‘Naming and shaming’ is a powerful tool in the fight against plastic waste
Companies will do anything to protect their brand – maybe even redesign packaging.
Taking a stance against a giant, when you’re only a normal-sized human, requires sharp strategy. Thankfully, Froilan Grate has plenty of that.
Grate is a community activist in the Philippines who has made it his mission to fight the plastic pollution that is overwhelming his homeland. It all started when he moved to the capital for school at age 18. In an interview with NPR, he described the shock of entering Manila Bay and seeing garbage everywhere.

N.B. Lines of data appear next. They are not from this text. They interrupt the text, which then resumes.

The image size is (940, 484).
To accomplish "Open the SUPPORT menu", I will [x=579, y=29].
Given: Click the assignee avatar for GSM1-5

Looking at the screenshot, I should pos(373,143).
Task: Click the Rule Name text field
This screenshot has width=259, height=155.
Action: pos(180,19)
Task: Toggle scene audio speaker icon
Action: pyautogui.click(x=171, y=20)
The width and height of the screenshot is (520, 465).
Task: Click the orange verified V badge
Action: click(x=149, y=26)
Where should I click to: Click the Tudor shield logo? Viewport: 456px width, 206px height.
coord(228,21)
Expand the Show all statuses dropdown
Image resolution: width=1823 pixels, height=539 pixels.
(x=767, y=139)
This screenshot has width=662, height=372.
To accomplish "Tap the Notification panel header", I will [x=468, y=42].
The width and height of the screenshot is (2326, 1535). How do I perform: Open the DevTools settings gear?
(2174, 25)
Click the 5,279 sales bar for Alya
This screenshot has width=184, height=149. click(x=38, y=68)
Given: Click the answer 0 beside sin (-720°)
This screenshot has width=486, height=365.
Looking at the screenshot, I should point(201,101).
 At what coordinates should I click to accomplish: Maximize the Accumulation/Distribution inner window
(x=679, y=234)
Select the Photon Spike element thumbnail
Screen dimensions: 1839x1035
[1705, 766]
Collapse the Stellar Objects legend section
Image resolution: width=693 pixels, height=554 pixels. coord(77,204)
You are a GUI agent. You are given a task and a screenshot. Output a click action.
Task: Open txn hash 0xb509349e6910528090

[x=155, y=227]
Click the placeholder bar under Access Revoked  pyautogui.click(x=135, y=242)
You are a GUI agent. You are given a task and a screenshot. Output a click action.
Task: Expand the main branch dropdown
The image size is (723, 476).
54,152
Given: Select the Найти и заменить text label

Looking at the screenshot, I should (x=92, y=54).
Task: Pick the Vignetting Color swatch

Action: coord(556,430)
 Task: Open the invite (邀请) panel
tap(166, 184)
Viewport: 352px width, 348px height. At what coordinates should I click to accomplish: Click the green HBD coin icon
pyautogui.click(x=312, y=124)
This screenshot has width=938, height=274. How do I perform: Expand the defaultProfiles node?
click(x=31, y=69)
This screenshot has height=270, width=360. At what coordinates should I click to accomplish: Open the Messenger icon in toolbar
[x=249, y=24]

“He felt sick. ‘The contrast of where I grew up, beautiful white sand beaches, clear water, and arriving in Manila where it’s black water with countless plastic, that was shocking to me.’ His first thought at the time, he says, was that his own island would someday end up strewn with plastic as well. His next one was: What can I do to stop it?”
For years Grate headed up local initiatives to improve recycling practices and infrastructure. He spoke to groups about lifestyle changes that would cut down on waste, and joined an organization called the Mother Earth Foundation, working with waste-pickers to get formal employment and better working conditions.
Despite his efforts, every tide brought a fresh wave of garbage to Filipino shores. Grate said, “You realize that despite everything that you do, you really aren’t solving the problem.” He understood that cleanup efforts would never get at the root problem.